Carlyle this month selected Citigroup, Credit Suisse and JPMorgan Chase to lead the offer. Generally, firms file their registration statements within two or three months of selecting bankers, which suggests that Carlyle could list as soon as September if market conditions allow.
A spokesman for Carlyle declined to comment.
The bankers familiar with the matter said recent stock market weakness meant Carlyle would have to accept a lower price for its listing on the New York Stock Exchange than could have been secured earlier this year.
Carlyle had hoped to be valued at almost 10 times its “economic net income”, a metric that excludes costs associated with the listing, they said. Now, Carlyle can expect a multiple of about seven times unless market conditions improve, they added.
Listed private equity firms such as Blackstone, Kohlberg Kravis Roberts and Apollo Global Management have suffered similar declines in their fortunes in recent weeks.
KKR, for example, has seen its multiple for next year’s earnings fall from 9.8 times to 7.3 times, according to one banker.
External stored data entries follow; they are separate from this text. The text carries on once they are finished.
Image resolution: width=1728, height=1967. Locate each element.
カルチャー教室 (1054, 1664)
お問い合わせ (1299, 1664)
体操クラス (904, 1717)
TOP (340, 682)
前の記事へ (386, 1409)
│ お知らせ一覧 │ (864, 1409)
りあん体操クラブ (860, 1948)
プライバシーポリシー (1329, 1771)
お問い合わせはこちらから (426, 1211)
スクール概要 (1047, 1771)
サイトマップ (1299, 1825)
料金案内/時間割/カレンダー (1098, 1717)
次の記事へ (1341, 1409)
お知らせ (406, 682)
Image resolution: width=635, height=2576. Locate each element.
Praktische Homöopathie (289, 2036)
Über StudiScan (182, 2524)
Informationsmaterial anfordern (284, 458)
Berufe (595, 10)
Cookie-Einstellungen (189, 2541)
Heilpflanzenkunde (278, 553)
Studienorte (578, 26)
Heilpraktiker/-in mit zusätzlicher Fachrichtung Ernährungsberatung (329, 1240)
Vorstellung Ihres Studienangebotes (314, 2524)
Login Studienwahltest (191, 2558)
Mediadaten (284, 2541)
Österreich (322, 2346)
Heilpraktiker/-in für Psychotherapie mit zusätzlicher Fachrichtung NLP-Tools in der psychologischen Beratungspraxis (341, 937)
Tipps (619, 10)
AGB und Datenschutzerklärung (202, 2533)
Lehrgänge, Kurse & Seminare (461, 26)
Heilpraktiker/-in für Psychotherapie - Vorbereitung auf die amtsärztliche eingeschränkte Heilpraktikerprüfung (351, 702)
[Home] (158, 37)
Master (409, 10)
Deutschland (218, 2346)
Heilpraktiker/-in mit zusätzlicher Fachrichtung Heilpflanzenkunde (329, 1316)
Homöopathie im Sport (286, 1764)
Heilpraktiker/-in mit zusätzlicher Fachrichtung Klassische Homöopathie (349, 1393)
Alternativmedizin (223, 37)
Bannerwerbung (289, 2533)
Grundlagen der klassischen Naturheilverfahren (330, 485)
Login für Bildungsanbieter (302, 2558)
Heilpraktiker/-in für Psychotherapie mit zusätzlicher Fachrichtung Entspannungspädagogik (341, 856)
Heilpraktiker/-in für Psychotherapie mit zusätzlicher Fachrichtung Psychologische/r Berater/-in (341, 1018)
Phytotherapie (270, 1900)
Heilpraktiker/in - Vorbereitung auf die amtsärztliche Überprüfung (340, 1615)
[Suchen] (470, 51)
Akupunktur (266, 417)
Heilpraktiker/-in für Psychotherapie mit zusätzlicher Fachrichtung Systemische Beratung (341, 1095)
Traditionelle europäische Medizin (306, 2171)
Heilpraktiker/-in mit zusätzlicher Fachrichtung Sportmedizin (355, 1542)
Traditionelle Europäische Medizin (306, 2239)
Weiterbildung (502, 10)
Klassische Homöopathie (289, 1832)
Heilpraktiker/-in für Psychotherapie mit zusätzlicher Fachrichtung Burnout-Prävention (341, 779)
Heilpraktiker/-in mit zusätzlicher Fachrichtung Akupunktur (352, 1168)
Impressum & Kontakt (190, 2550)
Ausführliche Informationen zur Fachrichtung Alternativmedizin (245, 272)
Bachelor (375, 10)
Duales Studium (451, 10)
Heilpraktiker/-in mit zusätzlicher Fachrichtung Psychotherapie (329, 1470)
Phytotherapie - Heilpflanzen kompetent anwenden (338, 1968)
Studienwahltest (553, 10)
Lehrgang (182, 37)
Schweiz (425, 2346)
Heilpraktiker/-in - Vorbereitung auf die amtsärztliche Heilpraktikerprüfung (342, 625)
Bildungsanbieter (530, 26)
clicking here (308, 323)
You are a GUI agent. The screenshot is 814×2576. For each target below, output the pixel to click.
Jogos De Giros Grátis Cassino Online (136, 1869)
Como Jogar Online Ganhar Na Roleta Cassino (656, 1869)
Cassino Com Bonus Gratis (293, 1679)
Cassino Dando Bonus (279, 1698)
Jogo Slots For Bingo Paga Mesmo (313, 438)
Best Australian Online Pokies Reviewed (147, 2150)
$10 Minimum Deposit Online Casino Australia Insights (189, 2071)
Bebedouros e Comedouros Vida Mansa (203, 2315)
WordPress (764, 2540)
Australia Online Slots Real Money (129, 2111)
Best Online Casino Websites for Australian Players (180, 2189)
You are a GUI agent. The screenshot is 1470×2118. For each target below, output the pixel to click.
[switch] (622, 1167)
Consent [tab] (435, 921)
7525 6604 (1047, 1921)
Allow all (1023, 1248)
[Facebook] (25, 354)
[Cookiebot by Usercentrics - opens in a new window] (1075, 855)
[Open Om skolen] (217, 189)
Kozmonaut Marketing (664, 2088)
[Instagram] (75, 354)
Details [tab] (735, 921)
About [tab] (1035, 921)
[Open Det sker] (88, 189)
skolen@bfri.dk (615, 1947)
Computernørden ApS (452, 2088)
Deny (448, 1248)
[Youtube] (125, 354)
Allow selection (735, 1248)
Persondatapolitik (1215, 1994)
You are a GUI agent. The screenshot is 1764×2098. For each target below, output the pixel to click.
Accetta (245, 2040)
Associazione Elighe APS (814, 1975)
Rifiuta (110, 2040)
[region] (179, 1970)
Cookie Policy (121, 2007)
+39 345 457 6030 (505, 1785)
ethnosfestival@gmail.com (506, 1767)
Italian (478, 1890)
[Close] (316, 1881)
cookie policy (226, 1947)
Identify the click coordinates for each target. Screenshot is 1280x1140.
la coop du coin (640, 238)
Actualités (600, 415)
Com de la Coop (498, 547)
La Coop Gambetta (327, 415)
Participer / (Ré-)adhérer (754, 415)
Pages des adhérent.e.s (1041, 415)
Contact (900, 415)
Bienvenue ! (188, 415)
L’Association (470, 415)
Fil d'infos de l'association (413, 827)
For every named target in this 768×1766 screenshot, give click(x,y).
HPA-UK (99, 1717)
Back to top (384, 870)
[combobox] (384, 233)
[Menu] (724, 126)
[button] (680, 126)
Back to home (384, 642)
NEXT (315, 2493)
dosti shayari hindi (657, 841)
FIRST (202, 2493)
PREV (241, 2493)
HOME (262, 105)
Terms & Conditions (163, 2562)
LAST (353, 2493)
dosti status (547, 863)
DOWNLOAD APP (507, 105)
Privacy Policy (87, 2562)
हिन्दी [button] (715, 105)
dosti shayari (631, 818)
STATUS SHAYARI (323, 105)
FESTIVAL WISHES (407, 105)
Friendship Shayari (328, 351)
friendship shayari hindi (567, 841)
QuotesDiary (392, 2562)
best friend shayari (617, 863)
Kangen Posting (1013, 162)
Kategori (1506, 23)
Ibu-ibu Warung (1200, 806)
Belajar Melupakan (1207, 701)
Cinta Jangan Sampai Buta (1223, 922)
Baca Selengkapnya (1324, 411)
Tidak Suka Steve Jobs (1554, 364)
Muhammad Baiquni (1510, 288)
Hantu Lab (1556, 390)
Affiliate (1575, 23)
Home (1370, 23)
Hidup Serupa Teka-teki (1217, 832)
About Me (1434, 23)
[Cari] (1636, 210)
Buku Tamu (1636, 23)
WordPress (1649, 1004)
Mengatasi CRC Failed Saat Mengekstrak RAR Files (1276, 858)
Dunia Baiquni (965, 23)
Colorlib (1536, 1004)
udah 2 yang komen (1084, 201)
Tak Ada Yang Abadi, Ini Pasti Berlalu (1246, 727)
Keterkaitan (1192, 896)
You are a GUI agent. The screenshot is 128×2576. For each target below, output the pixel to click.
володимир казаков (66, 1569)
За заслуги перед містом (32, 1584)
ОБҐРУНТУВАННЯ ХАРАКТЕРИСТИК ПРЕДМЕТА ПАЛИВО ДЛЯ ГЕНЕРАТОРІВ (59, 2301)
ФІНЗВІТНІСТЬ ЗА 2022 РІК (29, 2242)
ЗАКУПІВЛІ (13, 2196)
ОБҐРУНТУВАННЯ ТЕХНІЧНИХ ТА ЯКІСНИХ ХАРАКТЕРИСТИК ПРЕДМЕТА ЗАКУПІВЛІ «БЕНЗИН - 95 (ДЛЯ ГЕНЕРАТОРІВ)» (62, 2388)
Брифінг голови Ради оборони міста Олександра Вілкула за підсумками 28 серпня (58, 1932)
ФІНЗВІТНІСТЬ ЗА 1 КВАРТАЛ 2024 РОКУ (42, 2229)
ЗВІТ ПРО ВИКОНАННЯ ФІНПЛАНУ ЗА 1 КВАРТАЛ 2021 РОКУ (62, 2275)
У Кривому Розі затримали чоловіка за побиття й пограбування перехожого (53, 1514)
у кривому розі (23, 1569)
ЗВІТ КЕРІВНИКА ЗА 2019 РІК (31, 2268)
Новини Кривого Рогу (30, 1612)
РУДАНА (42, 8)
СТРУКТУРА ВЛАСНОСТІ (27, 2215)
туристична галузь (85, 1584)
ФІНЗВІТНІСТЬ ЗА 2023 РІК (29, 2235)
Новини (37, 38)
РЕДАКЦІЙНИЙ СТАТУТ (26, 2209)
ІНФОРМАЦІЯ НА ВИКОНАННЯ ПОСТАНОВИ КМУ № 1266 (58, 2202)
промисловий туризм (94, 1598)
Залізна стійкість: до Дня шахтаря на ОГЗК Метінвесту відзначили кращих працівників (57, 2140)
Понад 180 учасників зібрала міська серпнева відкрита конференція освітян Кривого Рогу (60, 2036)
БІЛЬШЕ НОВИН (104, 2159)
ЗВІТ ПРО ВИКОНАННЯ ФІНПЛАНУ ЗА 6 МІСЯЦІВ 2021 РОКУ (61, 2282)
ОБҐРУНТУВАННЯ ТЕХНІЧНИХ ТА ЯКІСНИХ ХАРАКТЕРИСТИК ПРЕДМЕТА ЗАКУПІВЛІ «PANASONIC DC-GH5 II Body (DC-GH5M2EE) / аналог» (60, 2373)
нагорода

“It is ironic that Carlyle, which is known for its good sense of timing, has hit a patch of market weakness,” said a banker who competed for the listing.
Carlyle is one of the last of the giant private equity firms expected to go public in the near future.
Last week, Oaktree Capital, an alternative asset manager with $85bn under management, filed to list its shares on the New York Stock Exchange in a move expected to value the group at $8bn-$9bn.
Among other big private equity firms, the founders of Silver Lake Management, which specialises in technology, have said repeatedly that they have no interest in going public. Top executives at Warburg Pincus and Bain Capital have made similar statements.
In recent months, Carlyle has been among the most active of the leading private equity firms, making more investments and returning more money to its investors than most of its competitors.
In the last five quarters, it has made $15bn in new investments, while also returning the same amount of money to its investors.
In addition, Carlyle’s purchase of the Dutch fund of funds AlpInvest Partners is expected to close in a matter of weeks, bringing the firm’s assets to $151bn, a figure that will make it roughly as big as Blackstone.
However, the AlpInvest funds earn lower fees than private equity funds generally command.